Join Bytes to post your question to a community of 473,322 software developers and data experts.

Extracting html source from a web page...

I am trying to get at the source of a web page. Looking at the innerHTML element is only part of the story. In IE, right-clicking on various different parts of the page gives me different results when I click on view_source.

The source I need is contained inside IFRAME tags (which contain references to jsp pages)... The html content isn't available when I look at the innerHTML of the document returned in the DocumentComplete event of the WebBrowser control. My question is basically, how do I get the html generated by the jsp page in the IFRAME? Better yet, how do I get the complete html as it is rendered by IE?

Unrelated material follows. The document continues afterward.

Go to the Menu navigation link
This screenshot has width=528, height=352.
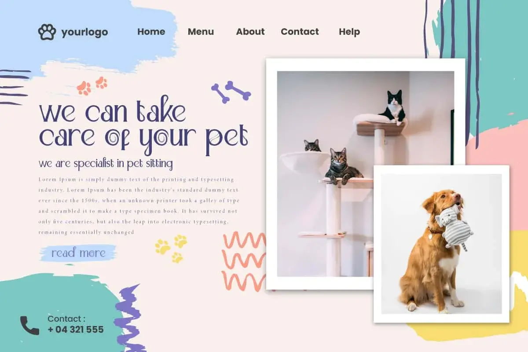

A snippit of VB.Net code would be much appreciated, if possible.

Many thanks in advance

-=NaJ=-
--
forum member
http://www.visual-basic-data-mining.net/forum
Nov 18 '05 #1
3 3319
if you want to see HTML source code 'manually' i'd recommend attaching to IE process using VS.NET

as for getting HTML source via code i think you should look at the IObjectWithSite interface and related ones .. have a look at : http://weblogs.asp.net/stevencohn/articles/60948.aspx for more information

HTH

Konrad
"ne**@visual-basic-data-mining.net" <si******@gmail.com> wrote in message news:up**************@TK2MSFTNGP11.phx.gbl...
I am trying to get at the source of a web page. Looking at the innerHTML element is only part of the story. In IE, right-clicking on various different parts of the page gives me different results when I click on view_source.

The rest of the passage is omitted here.